05-09-2018 03:54 PM
Looks like the ubifs has been broken. It worked well in 2017.3
I get lots of assert failed messages like -
UBIFS assert failed in ubifs_change_lp at 540
UBIFS assert failed in ubifs_release_lprops at 278
These all seem to be related to mutex locking
Functionally it was OK for a while, but now I'm started to see random mounting failures
Anyone else seen this ?
05-10-2018 06:03 AM
Is this related to UBIFS on top of a NOR flash? Similar observations are reported for the nor flash of zcu102 (not Petalinux, but the meta-layer below (meta-xilinx)): https://lists.yoctoproject.org/pipermail/meta-xilinx/2018-April/003774.html.
05-10-2018 04:59 PM
Hi Martin !
Thanks for your feedback !
We are using Micron Flash with on-board ECC. Turns out those assert warnings are pretty harmless and goes away after applying the latest patches from the official u-boot github. However, there is still something not working quite right. In Linux i can read & write the UBIFS partitions, but u-boot fails to boot a partition with the error below. Its almost like it doesn't do ECC correctly, because some files can be read, while others fail
ubi0: attaching mtd2
ubi0 error: check_corruption: PEB 51 contains corrupted VID header, and the data does not contain all 0xFF
ubi0 error: check_corruption: this may be a non-UBI PEB or a severe VID header corruption which requires manual inspection
Volume identifier header dump:
05-14-2018 02:54 AM
Maybe the same trouble as me : https://forums.xilinx.com/t5/Embedded-Linux/NAND-Support-after-updating-from-2016-3-to-2017-4/m-p/854069#M25872
You should also to try to erase completely the memory.
05-14-2018 09:37 AM
Hi Trigger !
Thanks for your feedback. I think my problems have something to do with the on-die ECC that Micron has. If I turn that off and let the NAND-controller handle it, file operations are stable in Linux - but I cant mount the partition at all in u-boot. Initially it complains about the min-write size not being the same (2048 in Linux vs 512b in u-boot), but even after I add the NAND_NO_SUBPAGE_WRITE to the NAND-controller driver in u-boot it fails to mount for some reason.

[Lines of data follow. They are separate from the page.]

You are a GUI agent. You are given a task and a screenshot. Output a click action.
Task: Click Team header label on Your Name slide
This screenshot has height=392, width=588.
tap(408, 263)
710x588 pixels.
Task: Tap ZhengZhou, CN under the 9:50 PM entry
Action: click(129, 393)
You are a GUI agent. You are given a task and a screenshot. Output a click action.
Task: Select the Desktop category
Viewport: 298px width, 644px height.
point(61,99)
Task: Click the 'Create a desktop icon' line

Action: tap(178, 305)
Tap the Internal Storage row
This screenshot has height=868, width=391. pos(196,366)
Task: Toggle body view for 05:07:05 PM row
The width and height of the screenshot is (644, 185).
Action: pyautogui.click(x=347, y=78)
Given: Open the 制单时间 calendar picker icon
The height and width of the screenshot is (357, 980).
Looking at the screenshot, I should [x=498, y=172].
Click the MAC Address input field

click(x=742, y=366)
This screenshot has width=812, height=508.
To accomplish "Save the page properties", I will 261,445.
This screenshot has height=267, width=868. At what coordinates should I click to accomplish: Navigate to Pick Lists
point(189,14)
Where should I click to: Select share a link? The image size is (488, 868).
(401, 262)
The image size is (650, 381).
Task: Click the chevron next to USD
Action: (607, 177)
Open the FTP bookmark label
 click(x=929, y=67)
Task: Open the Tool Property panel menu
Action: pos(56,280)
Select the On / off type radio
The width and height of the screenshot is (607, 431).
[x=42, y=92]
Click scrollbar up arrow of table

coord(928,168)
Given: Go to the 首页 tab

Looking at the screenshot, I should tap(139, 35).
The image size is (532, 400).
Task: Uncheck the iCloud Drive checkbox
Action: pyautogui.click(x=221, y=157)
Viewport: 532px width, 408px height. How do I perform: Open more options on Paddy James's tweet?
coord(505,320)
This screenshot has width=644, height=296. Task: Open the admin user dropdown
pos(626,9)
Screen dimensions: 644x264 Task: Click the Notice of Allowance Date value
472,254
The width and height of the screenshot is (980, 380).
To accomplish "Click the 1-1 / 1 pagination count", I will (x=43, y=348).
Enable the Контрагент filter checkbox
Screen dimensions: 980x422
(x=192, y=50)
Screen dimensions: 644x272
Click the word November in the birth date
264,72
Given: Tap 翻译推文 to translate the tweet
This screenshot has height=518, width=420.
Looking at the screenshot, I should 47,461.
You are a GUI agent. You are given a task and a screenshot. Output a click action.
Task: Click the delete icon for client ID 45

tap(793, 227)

One would think that something as "old" and established as NAND & UBIFS would just work, but evidently that is not the case
05-15-2018 02:25 AM
05-15-2018 12:04 PM
Hi Trigger !
Thank you for looking into this ! There is code in the arasan_nand.c anfc_ecc_ooblayout_ondie64_ecc() function, that looks very much like the pre-patched code you sent !
oobregion->offset = (section * 16) + 8;
My gut feeling is that this On-Die business is does not have extensive use, and therefore is littered with problems so I'd like to just use the Arasan controller ECC instead. I've done a few more tests so I'll summarize below
* Reading & Writing UBIFS partition is stable in Linux (After disabling the on-die ECC in arasan_nand.c)
* Writing a 100Mb file directly to NAND using nandwrite in linux and then reading it back and comparing it in u-boot shows its correct
* Also, Writing the same 100Mb file to NAND using 'nand write' in u-boot and then reading it back using nanddump in Linux also works OK
* Writing a ubifs root filesystem from u-boot using "ubi write" works, as far as the writing is concerned. I can mount the rootfs in Linux, however if I try to mount it in u-boot I get this error -
ZynqMP> ubifsmount ubi0:rootfs
UBIFS error (ubi0:0 pid 0): ubifs_recover_master_node: failed to recover master node
Error reading superblock on volume 'ubi0:rootfs' errno=-22!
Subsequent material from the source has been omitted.